**WHAT YOU ARE ASKED TO DO:**
For the listing below, work out how many lines hold the word "screenshot" and give that number by itself.

**SOURCE DATA:**

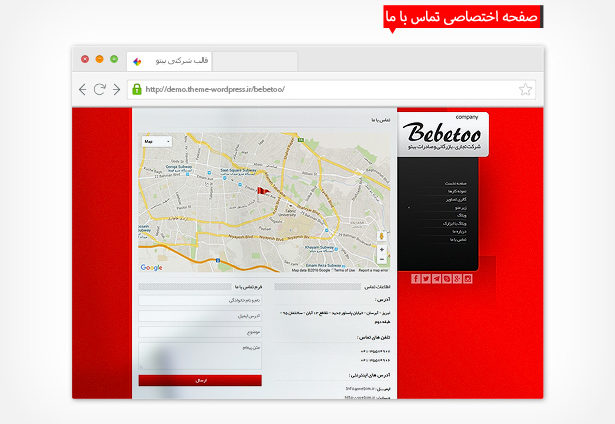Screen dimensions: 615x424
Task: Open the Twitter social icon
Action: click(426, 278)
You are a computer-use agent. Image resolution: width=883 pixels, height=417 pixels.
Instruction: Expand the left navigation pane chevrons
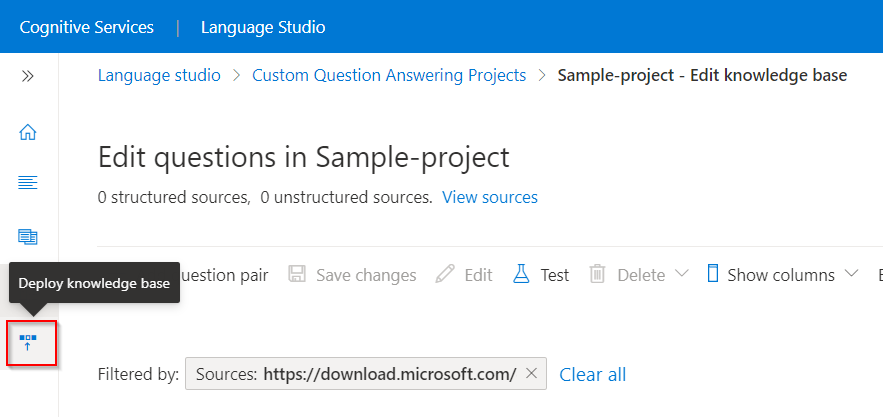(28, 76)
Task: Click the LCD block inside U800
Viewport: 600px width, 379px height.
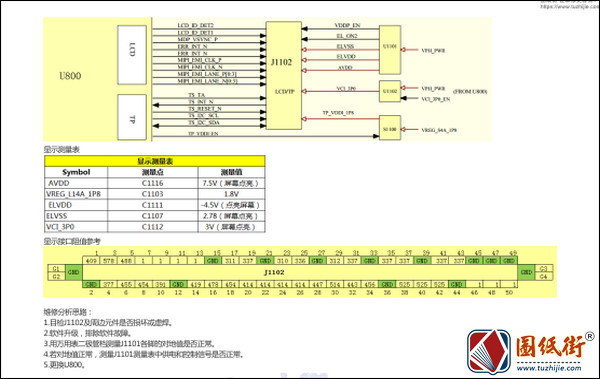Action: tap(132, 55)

--

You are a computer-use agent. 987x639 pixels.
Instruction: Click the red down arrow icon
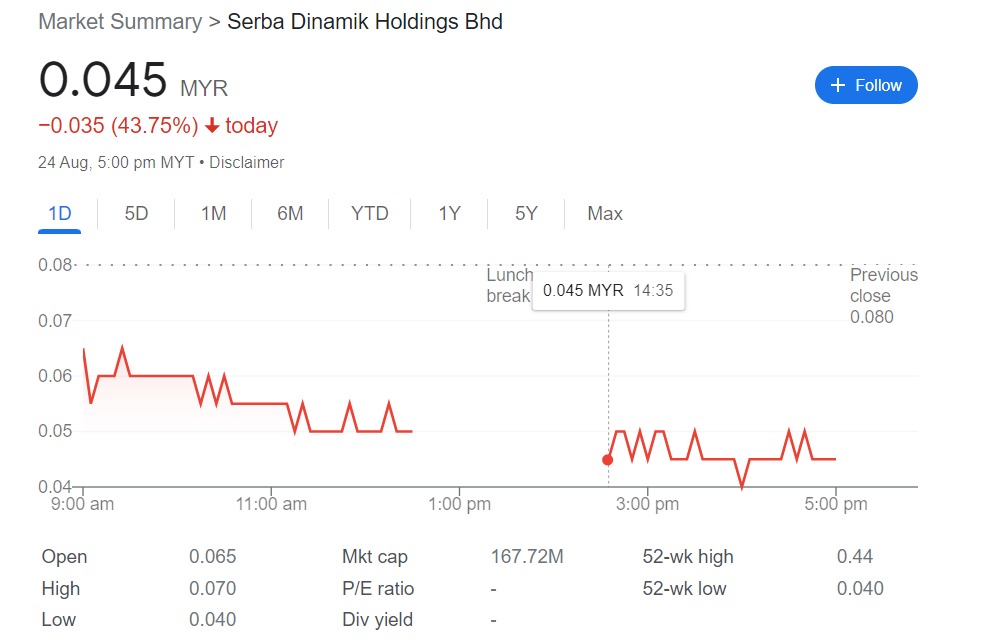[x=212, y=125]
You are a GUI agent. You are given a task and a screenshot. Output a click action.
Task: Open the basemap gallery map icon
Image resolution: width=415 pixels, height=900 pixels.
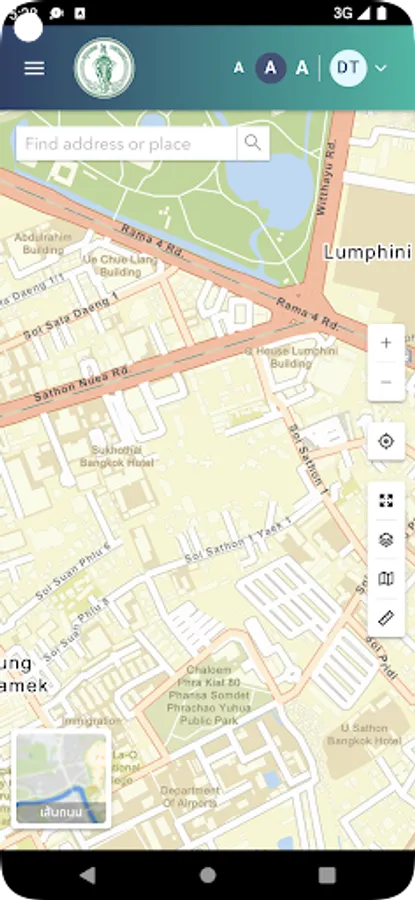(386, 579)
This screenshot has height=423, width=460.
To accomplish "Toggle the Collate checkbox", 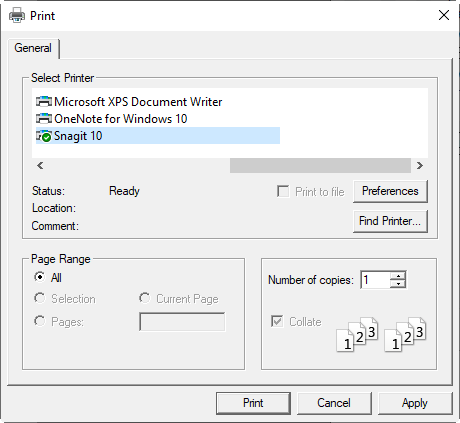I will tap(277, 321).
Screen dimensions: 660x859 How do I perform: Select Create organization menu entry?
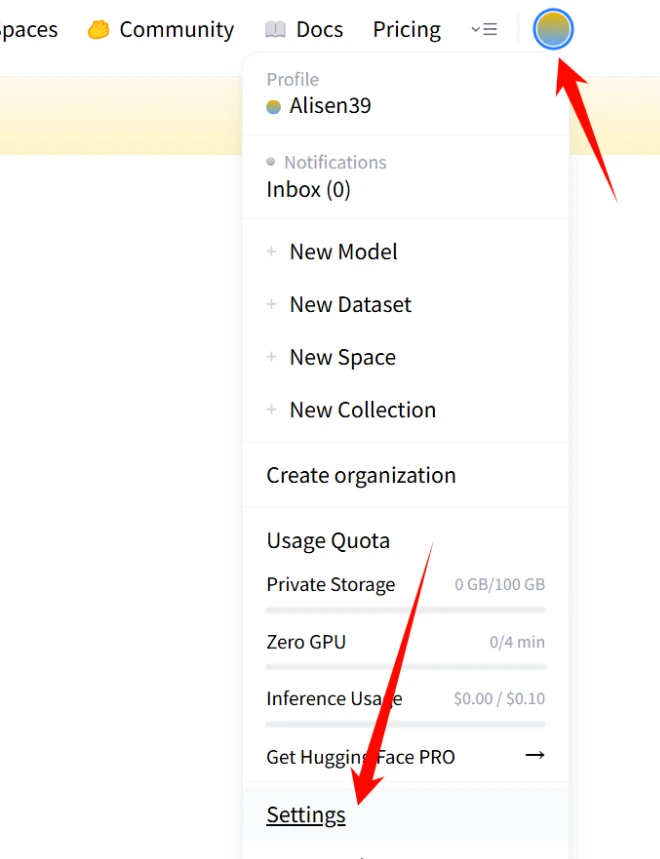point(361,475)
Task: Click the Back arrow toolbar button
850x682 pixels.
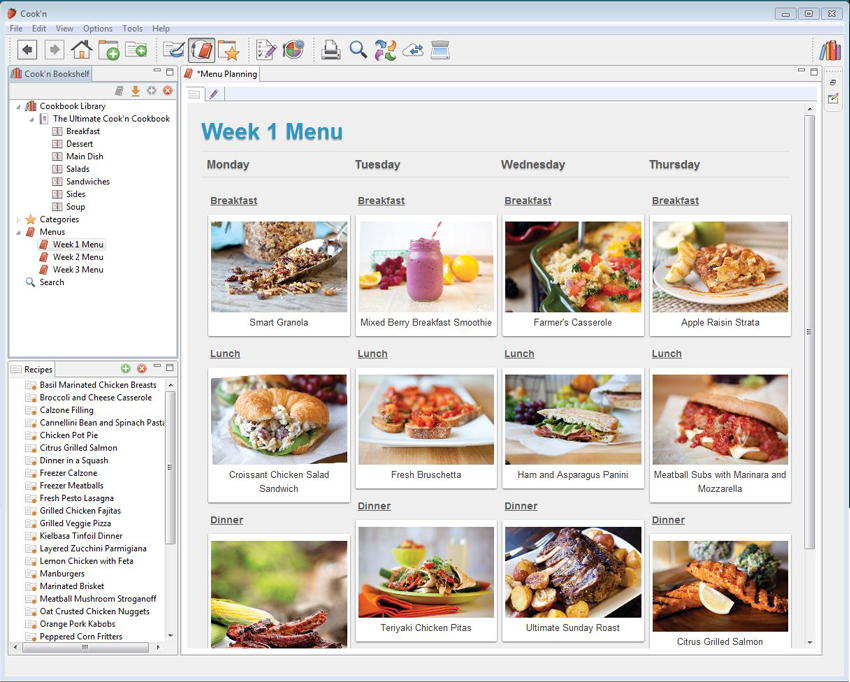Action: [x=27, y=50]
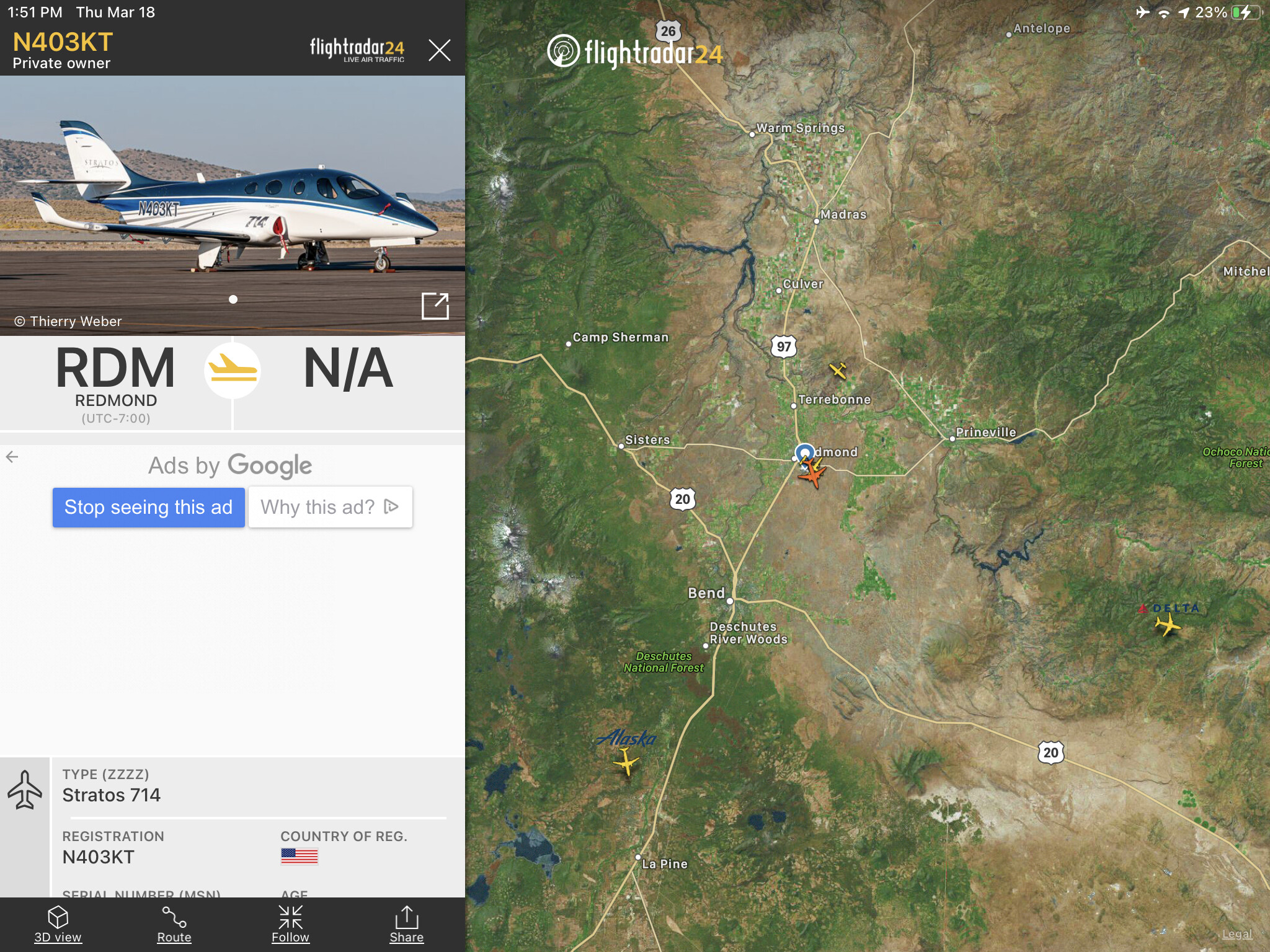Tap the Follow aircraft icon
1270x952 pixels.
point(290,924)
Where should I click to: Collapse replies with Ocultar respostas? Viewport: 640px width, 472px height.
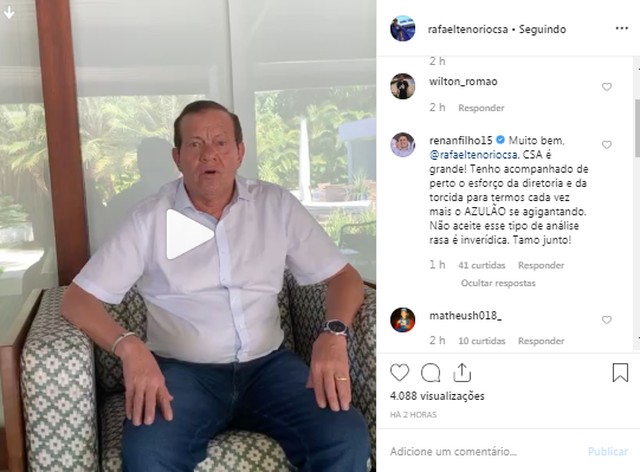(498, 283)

**EXERCISE SOLUTION:**
2